Almeida defende ainda, como proteção contra a crise, que
o governo eleve em três vezes
os investimentos no PAC (Programa de Aceleração do Crescimento), do qual foi um dos formuladores. "Podemos ter um programa de obras públicas,
que melhorará nossa infra-estrutura e poderá sustentar a
economia no período de crise."
Apesar de apoiar a política
econômica do governo, principalmente a acumulação de reservas, ele mantém suas críticas à valorização do câmbio, um dos motivos de sua saída.
Poucos dias antes de deixar o
governo, Gomes de Almeida
não conteve a irritação com a
valorização do real e deu a seguinte declaração à Folha em
30 de março, uma sexta-feira:
"Com esse dólar, a indústria vai
virar pó". Na segunda, pediu
demissão. Leia a seguir os principais trechos da entrevista:
FOLHA - Como o Brasil será afetado
pela crise atual?
JÚLIO SÉRGIO GOMES DE ALMEIDA -
Essa crise tem conotações muito mais globais, gerais e profundas do que as crises anteriores.
Ela é maior, mais ampla e mais
profunda. Foram feitos empréstimos além das possibilidades de pagamento para uma
parcela expressiva da população americana. Quem colocou
o dinheiro ali perdeu. Como
mostra o último relatório do
FMI, a economia americana
ainda é o centro econômico e financeiro internacional. Quando está bem, é como se dispensasse um pouco essa sua supremacia. Mas, quando a coisa fica
mais difícil, retoma o papel original e exercita a capacidade de
irradiação. A China, por sua
vez, está com a economia superaquecida e com uma inflação
motivada por alimentos. Está
na cara que vai desacelerar sua
economia. Como? Ninguém sabe ainda.
Quanto à duração, creio que a
crise atual não será superada
facilmente. Quanto à dimensão, depende de quem vai pagar
a conta. Pode ser o investidor
ou alguma entidade pública. Se
fosse no Brasil, estaria claro,
pois quem paga a conta sempre
é o setor público. Mas, no mundo, nem sempre é assim. A conseqüência, creio, é que, na melhor das hipóteses, a economia
mundial já não crescerá tanto
quanto cresceu ultimamente,
com taxas superiores a 5%. E o
espaço para uma economia como a brasileira ter o seu próprio crescimento se retrai.
FOLHA - Qual o impacto direto sobre o Brasil?
GOMES DE ALMEIDA - Preços de
exportações não tão favoráveis
e um crescimento das suas importações. Mas nada traumático. O Brasil deve ser afetado por
essa crise como qualquer outro
emergente: perderá espaço e
perspectiva de crescimento.
Mas neste ano o crescimento
está dado. É muito difícil sair
do processo. A economia brasileira está caminhando para 6%
de crescimento neste ano. Há
quatro setores crescendo muito: comércio varejista, agropecuário, construção e indústria.
FOLHA - O investimento externo
ainda pode aumentar?

**********

Pedido escrito 1 -
Liste os setores que, segundo o entrevistado no trecho sobre a crise econômica, estão crescendo muito.
Pedido escrito 2 -
Dê continuidade ao trecho sobre a crise econômica a partir do ponto em que ele termina.

Entradas fornecidas -

**********

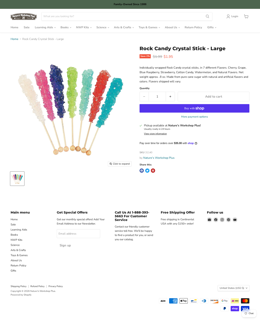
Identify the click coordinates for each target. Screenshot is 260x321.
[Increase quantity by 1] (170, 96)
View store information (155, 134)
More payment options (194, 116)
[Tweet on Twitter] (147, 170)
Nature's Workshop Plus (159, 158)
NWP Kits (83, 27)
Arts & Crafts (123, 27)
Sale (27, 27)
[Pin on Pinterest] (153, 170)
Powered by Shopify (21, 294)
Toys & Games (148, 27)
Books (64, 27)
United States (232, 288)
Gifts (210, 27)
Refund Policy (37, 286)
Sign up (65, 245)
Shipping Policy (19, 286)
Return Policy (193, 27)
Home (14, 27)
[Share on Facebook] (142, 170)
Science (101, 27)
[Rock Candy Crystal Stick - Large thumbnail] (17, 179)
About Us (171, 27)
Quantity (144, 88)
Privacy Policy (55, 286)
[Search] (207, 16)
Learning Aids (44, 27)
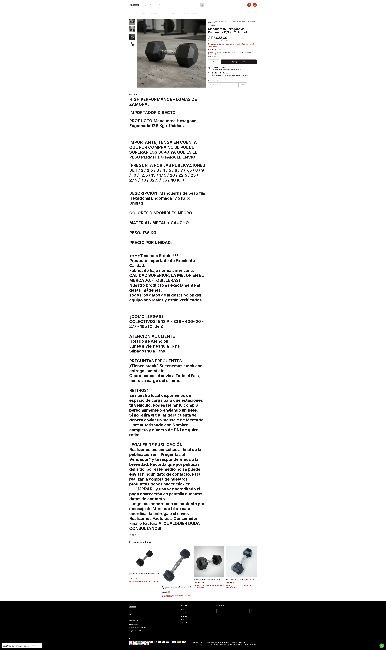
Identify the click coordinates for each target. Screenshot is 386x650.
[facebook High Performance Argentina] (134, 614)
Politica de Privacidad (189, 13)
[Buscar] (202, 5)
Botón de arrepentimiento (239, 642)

**********

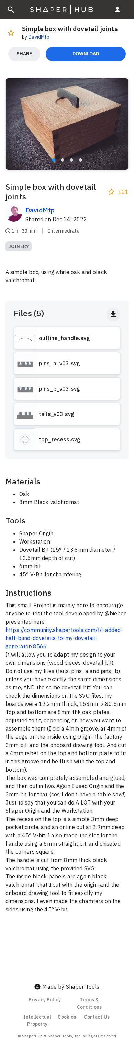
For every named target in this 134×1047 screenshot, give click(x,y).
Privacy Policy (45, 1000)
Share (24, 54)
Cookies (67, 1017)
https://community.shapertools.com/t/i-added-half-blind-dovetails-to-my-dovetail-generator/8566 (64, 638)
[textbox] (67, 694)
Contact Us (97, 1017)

**********

Resposta 1 -
Comércio varejista, agropecuário, construção e indústria.

Resposta 2 -
GOMES DE ALMEIDA - Neste ano
,fica mais difícil, porque num
ambiente como esse todo mundo congela expectativas e avaliações. O Brasil sofrerá com isso, mas, assim que a crise tiver
um desdobramento visível, o
país mostrará que está melhor
do que as agências de risco têm
nos avaliado. Há certa injustiça
quanto à avaliação do Brasil.
FOLHA - Quanto dura a crise?
GOMES DE ALMEIDA - Eu acho que
é uma crise de uns três anos.
Enquanto isso, o Brasil pode fazer um programa de investimentos públicos e atravessá-la
com mais facilidade. É um tempo grande, você vai ter que digerir esse processo todo. O que
significa isso? Uma taxa menor
de crescimento da economia
mundial. Podemos ter um programa de obras públicas, que
melhorará nossa infra-estrutura e poderá sustentar a economia nesse período de crise.
FOLHA - O PAC não prevê isso?
GOMES DE ALMEIDA - Teoricamente, você pode ter um prosseguimento do PAC em 2008
ou para os outros anos, caso se
faça necessário, diante da retração da economia mundial.
FOLHA - Mas o governo nem sequer consegue gastar com o PAC.
GOMES DE ALMEIDA - É questão de
tempo. As pessoas têm que entender o PAC como ruptura de
um processo de inércia dentro
do setor público. O setor público foi desenvolvido, nos últimos 15 anos, para proteger o
não-gasto. O PAC tem um impacto sobre o orçamento público de mais ou menos 0,5% [do
PIB] adicional por ano. Tinha
que ser alguma coisa como
1,5%.
Será preciso optar entre
manter o superávit primário
[economia para pagar juros da
dívida pública] e fazer esse tipo
de coisa. É uma escolha. Não
estou propondo que se reduza o
superávit primário, mas imaginando uma meta, lá para o futuro, em que o PAC seja três vezes
maior. Teremos de fazer investimentos maiores na infra-estrutura, um grande gargalo do
nosso investimento.
FOLHA - Por que o sr. deixou o governo?
GOMES DE ALMEIDA - Por motivos
pessoais. Não me adaptei em
Brasília. Já trabalhei lá em outras épocas, mas dessa vez eu
não me adaptei. O fato de eu ter
criticado a política cambial não
é novidade. Sempre fiz isso e,
graças a Deus, o ministro [da
Fazenda, Guido Mantega] sempre me deu liberdade para um
debate franco. Eu me dava muito bem com ele.
FOLHA - Qual o ponto mais importante da economia no primeiro e no
segundo governo Lula?
GOMES DE ALMEIDA - No primeiro, a recuperação do mercado
interno consumidor. No segundo, vários pontos, mas especialmente relevante é a evolução
da empresa nacional, que resolveu questões pendentes há
muito tempo. Exemplos: sucessão familiar, governança empresarial, força exportadora,
produtividade em linha com
padrões internacionais, internacionalização, acesso a mercado de capitais no Brasil e no
exterior e equilíbrio financeiro.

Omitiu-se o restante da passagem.